Rnavlab 2.0: combining web applications, grid computing, and dynamic programming to overcome resource limitations in RNA secondary structure analysis
Date
2010
Authors
Journal Title
Journal ISSN
Volume Title
Publisher
University of Delaware
Abstract
As ribonucleic acid (RNA) molecules play important roles in many biological
processes including gene expression and regulation, their secondary structures have
been the focus of many recent studies. Despite the computing power of supercomputers,
computationally predicting secondary structures with thermodynamic methods
is still not feasible when the RNA molecules have long nucleotide sequences and
include complex motifs such as pseudoknots. Furthermore, there is no consolidated
environment for access to the several available prediction and analysis tools.

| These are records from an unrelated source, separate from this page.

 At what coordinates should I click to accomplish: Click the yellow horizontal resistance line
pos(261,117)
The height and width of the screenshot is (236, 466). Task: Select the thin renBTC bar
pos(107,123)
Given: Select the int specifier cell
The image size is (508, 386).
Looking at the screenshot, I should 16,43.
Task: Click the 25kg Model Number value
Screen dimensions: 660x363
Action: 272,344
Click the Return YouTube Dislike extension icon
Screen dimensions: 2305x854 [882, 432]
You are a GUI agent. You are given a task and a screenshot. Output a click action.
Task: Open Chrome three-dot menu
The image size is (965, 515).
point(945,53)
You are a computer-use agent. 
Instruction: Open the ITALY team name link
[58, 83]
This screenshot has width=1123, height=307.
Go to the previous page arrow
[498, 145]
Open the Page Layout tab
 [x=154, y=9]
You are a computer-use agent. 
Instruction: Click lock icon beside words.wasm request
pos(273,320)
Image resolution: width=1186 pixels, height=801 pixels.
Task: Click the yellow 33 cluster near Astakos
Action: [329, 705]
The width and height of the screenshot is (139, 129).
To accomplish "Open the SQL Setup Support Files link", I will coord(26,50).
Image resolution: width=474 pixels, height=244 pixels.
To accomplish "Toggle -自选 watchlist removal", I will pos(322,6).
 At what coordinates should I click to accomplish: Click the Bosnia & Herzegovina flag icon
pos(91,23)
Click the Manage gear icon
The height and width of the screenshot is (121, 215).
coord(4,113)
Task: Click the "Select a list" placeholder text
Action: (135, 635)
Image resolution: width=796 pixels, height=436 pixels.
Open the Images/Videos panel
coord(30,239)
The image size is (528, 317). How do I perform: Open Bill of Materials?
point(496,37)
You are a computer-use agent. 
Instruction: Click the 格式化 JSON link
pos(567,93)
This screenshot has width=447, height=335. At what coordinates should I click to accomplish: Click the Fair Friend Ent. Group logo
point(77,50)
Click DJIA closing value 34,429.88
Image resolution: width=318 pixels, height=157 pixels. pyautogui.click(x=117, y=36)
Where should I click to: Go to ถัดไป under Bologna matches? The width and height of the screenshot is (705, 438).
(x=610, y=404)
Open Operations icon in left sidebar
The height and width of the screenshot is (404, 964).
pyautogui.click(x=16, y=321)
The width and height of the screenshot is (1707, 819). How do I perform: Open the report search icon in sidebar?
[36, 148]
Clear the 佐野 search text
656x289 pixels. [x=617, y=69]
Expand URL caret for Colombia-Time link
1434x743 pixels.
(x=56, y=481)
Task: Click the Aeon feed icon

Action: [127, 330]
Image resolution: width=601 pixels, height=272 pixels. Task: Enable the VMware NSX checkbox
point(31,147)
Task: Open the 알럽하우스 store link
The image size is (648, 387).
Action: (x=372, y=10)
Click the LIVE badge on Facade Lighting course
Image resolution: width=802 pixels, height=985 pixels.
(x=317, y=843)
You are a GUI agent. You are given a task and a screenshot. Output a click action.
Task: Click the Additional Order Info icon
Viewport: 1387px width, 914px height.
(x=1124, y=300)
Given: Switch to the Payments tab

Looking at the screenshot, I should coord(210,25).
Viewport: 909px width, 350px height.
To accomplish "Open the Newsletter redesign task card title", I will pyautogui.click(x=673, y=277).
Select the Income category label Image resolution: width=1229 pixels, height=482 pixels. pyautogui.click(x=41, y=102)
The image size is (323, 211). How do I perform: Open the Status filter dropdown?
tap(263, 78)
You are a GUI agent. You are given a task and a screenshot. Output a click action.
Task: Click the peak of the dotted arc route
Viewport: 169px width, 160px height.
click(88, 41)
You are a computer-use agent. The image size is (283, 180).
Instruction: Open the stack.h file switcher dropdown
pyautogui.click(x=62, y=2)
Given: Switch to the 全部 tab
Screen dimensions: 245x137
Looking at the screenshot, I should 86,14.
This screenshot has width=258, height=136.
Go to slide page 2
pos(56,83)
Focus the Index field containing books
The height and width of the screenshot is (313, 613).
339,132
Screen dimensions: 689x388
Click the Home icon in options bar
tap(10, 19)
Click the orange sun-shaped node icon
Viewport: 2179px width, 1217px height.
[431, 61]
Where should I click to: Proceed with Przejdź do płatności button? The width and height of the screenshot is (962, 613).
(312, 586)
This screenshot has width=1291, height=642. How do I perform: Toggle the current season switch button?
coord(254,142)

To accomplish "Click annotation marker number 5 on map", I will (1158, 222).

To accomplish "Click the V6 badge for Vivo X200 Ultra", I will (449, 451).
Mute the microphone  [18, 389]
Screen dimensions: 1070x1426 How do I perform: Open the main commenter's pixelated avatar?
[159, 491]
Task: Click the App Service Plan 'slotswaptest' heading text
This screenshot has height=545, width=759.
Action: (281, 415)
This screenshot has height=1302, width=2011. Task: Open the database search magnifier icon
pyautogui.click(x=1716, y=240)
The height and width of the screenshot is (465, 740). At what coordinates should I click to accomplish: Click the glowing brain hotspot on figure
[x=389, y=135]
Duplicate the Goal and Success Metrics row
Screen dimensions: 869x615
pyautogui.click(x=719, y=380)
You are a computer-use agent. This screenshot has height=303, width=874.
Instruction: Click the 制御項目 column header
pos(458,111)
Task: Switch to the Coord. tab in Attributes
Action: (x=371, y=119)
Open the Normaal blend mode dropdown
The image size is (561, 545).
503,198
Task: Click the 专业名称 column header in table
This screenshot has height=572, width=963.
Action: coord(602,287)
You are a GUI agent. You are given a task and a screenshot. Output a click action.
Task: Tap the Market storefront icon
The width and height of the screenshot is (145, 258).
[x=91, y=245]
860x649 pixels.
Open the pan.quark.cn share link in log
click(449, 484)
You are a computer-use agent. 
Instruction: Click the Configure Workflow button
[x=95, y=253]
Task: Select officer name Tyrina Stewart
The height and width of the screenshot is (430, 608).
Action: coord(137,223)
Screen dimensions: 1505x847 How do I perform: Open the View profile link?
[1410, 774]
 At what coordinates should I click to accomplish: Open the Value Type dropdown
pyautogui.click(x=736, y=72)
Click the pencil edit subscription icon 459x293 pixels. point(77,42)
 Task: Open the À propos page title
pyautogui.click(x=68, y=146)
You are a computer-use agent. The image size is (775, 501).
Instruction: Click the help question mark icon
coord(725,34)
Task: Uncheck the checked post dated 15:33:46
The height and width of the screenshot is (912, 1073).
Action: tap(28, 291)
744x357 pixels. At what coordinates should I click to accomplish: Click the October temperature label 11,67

In this thesis we address this problem by extending a virtual laboratory for
studying RNA secondary structures, called RNA Virtual Laboratory (RNAVLab
2.0), with a Web application that allows scientists to easily and effectively access a
set of heterogeneous tools for the study of secondary structures supported by heterogeneous
computational resources. We design a dynamic programming algorithm
for finding the optimal, non-overlapping segmentation of a long RNA sequence into
segments (chunks) given a scoring function based on energy values. We integrate our
algorithm into RNAVLab 2.0 to enable the prediction of the chunks independently
and the generation of a complete secondary structure prediction from the combined
local energy minima. We measure the prediction accuracy for the 14 longest sequences
in Group A in CONTRAfold using RNAVLab 2.0 and show that 12 times
out of 14 our virtual environment outperforms other methods based on global energy
minima, while in the other two cases it has similar accuracy results.